Randomising data

December 7, 2009

I recently needed to randomise some data to keep some information secret. The idea was that it looked roughly similar to the real data, but was sufficiently different to avoid any identifying features.

After discussing it with the client, it was agreed that…

1/ ID numbers would be mixed around the people in the list. Therefore, they were all real numbers (that therefore matched the rules governing what made up a legitimate number), but they would be reordered at random amongst the people.

2/ Dates would be set randomly between the minimum and maximum dates available.

3/ Strings would become a series of random letters, but the same length as the original.

4/ Genders would be assigned a random value of M, F or N (Not Specified).
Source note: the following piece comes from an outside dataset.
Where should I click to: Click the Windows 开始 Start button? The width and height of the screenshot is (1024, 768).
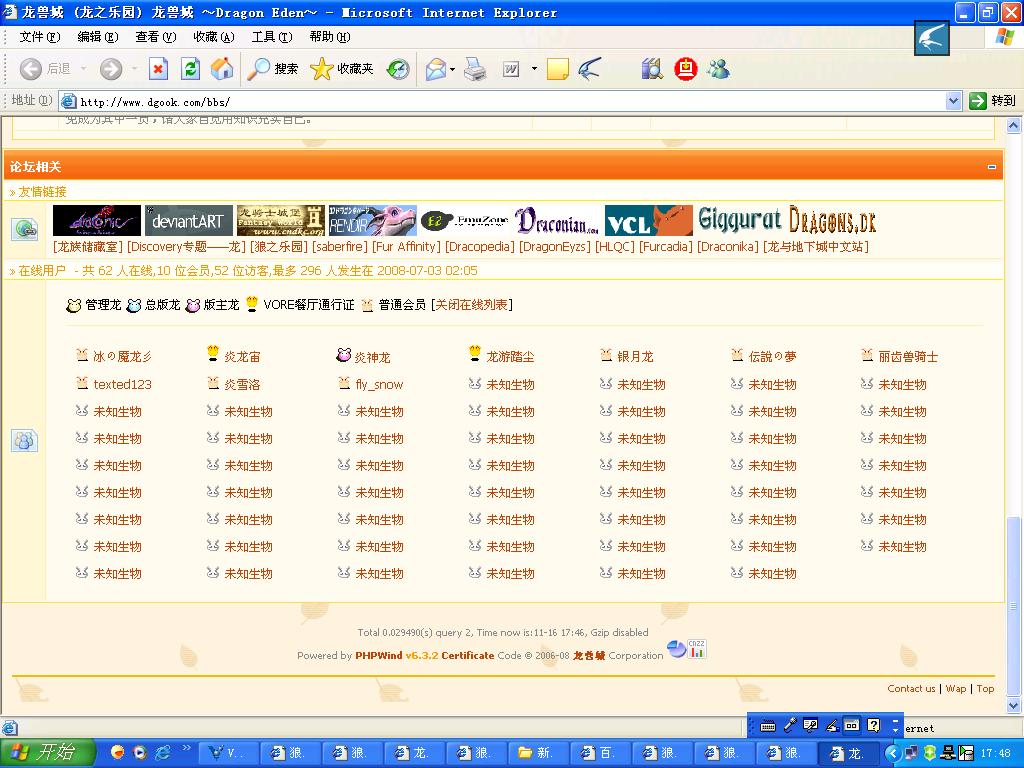point(48,753)
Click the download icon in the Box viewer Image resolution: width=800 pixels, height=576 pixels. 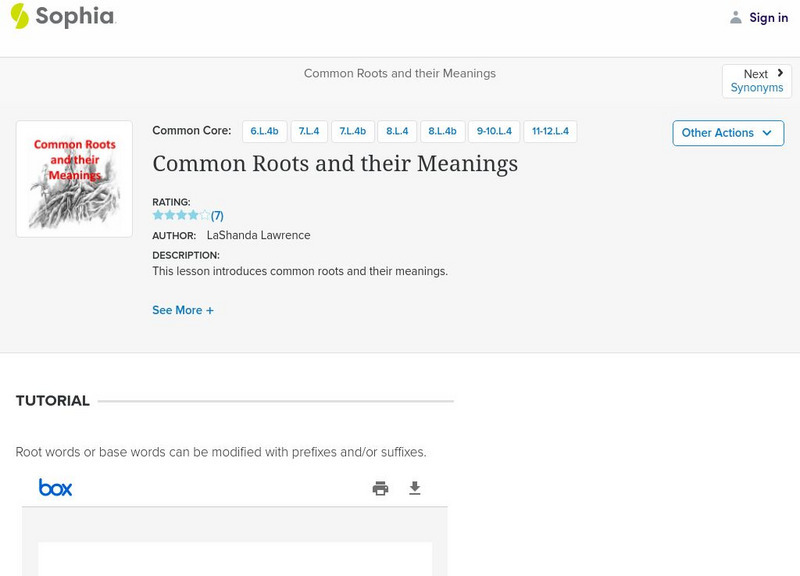click(415, 488)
5/ Numeric fields (such as salaries) would be multiplied by somewhere between 0.1 and 10, with 1 being the median value used.

Here’s how I did it.

1/ I used row_number of this, twice. I used one ordered by the original ID field, and one ordered by newid() (which is a good-enough random order). I could then perform a self-join, and do the update.

with twonums as
(
select row_number() over (order by id) as orig_rownum,
      row_number() over (order by newid()) as new_rownum,
      *
from dbo.People
)
update t1 set id = t2.id
from twonums t1
      join
      twonums t2
      on t1.orig_rownum = t2.new_rownum
;

This mechanism takes advantage of the fact that you can update a CTE. The fact that row_number() assigns each number exactly once means that I update every row, and no row gets updated twice.

2/ To generate a random positive value less than some number N, I use abs(checksum(newid())) % N. Apparently this gives a good distribution of values. If N is the number of days between two dates (plus one, in case the two dates are identical), then the result can be added back onto the first date to get a random date between the two.

update dbo.theTable
set theDate = (
   select
   dateadd(day,
         abs(checksum(newid())) %
            datediff(day, min(theDate), max(theDate)) + 1,
         min(theDate)
         )
   from dbo.theTable
);

If you prefer, you could populate variables @startDateRange and @endDateRange and then use them instead of having dbo.theTable in the sub-query like this. The Query Optimizer should be able to kick in and make work out those values for you once though (which is did when I checked the Execution Plan).

3/ Without stepping through each character in a string, it doesn’t seem particularly trivial to change each one to something different. For this, I took advantage of SQL 2005’s ability to use expressions with the TOP clause, and the string concatenation feature available from FOR XML PATH(”).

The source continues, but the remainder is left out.